In human food, saturated fatty acids come mainly from animal sources: meat, eggs, butter, cheese. Some tropical oils also contain it such as cocoa butter, palm oil, coconut oil or peanut oil.
Saturated fatty acids are also produced by the food industry through a process called hydrogenation, which eliminates double bonds in oils composed of mono or polyunsaturated fatty acids in order to improve their stability or facilitate their use in industrial processes. These fatty acids are found in many industrial foods such as pizzas, ready meals…
Role in the body
In addition to those consumed, there are saturated fatty acids in the body that are de novo synthesized by the body. Many cell membranes are composed of saturated fatty acids, mainly palmitic and stearic acid. They are therefore important for the proper functioning of the cells.

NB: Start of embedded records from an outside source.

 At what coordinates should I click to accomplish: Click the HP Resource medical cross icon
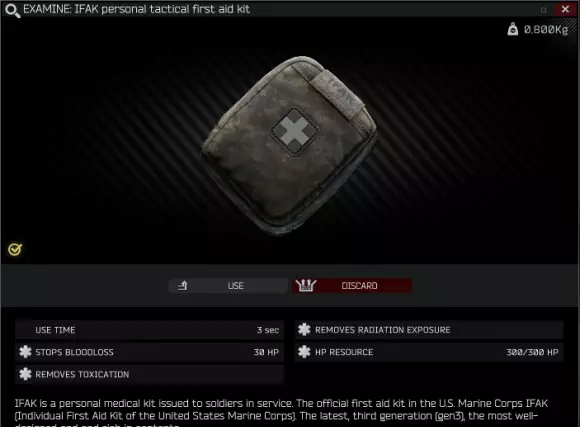click(x=304, y=352)
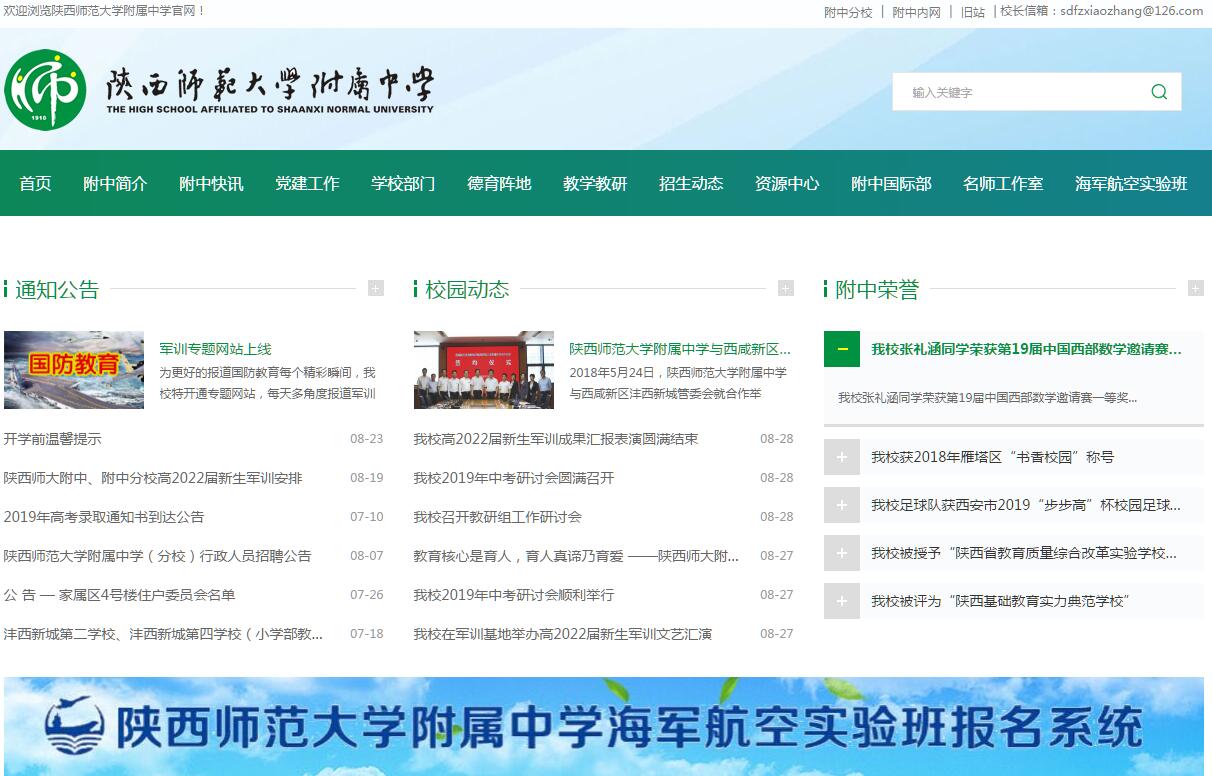Click the plus icon beside 校园动态 heading
The image size is (1212, 776).
(x=786, y=288)
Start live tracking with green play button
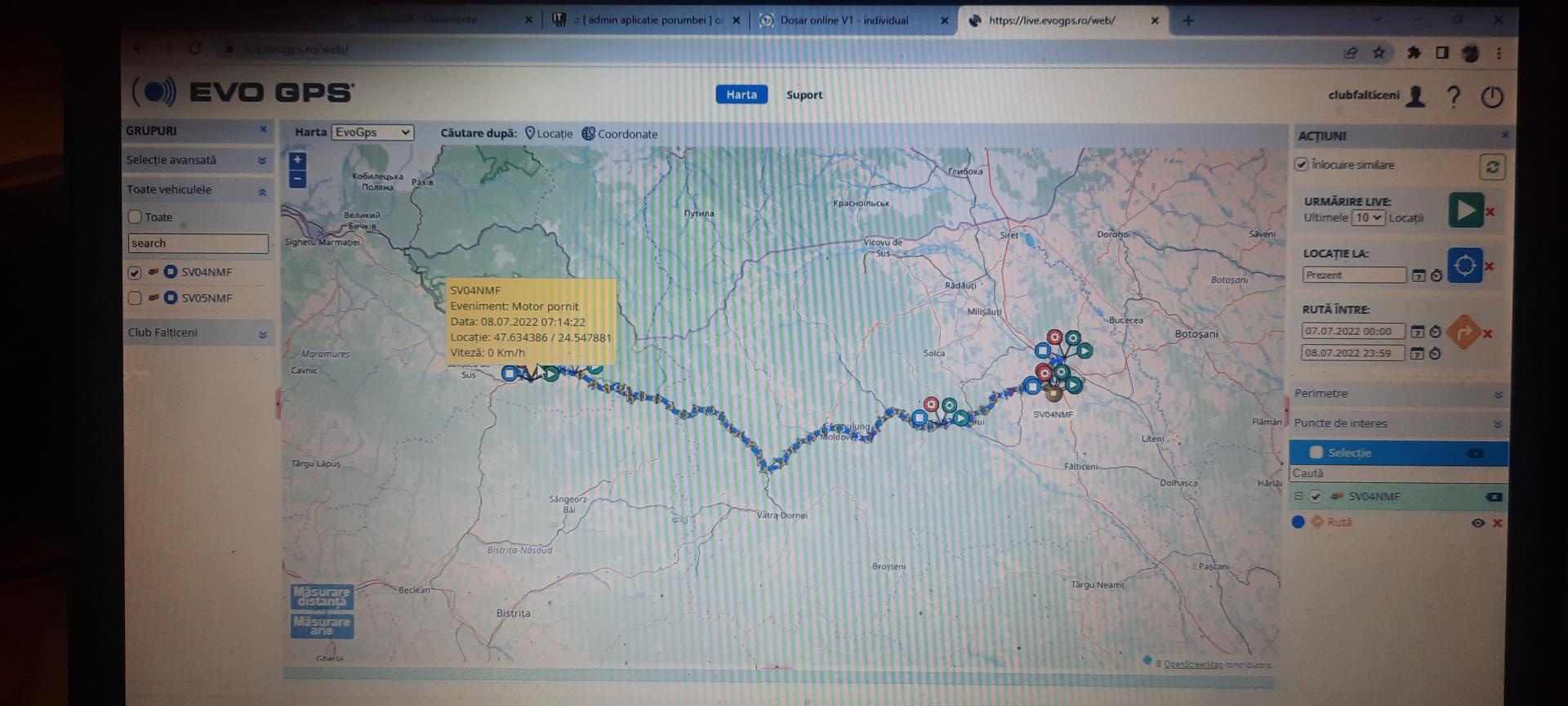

Excessive consumption of saturated fatty acids has been linked to increased levels of bad cholesterol (LDL), leading to the development of cardiovascular disease. Many countries and organizations therefore recommend limiting the consumption of saturated fatty acids. But it should be remembered here that not all saturated fatty acids have the same effect on health and that generalities about them should be avoided. It is therefore important to consume a reasonable proportion of saturated fatty acids (1/3 of the fat consumed), and to be wary of industrial foods that are often too rich in saturated fats.
Trans fatty acids
Trans fatty acids are mono or polyunsaturated fatty acids whose double bond position has been transformed naturally or industrially.
This transformation of cis double bonds into trans can occur naturally when the oils are cooked at too high temperatures, or in the stomachs of ruminants via the action of specific bacteria. This transformation is also carried out industrially and makes it possible to stabilize the oils by solidifying them and reducing their risk of oxidation.
Sources of trans fatty acids
Industrial foods, ready meals, dairy products (butter, cream), food fried or cooked in vegetable oils heated at too high temperature.
Trans fatty acids have different physical and chemical properties from natural unsaturated fatty acids (cis). Similarly, naturally formed trans fatty acids do not have the same biological properties as those formed industrially.
The biological properties of trans fatty acids have nothing to do with those of unsaturated fatty acids despite the presence of the double bounds. The integration of trans fatty acids into cell membranes causes them to become rigid, which will disrupt the proper functioning of the cell.
According to various studies conducted, the consumption of trans fatty acids is associated with an increase in bad cholesterol (LDL) levels and an increased risk of developing cardiovascular disease. Their consumption should therefore be avoided as much as possible, mainly by consuming less industrially processed products.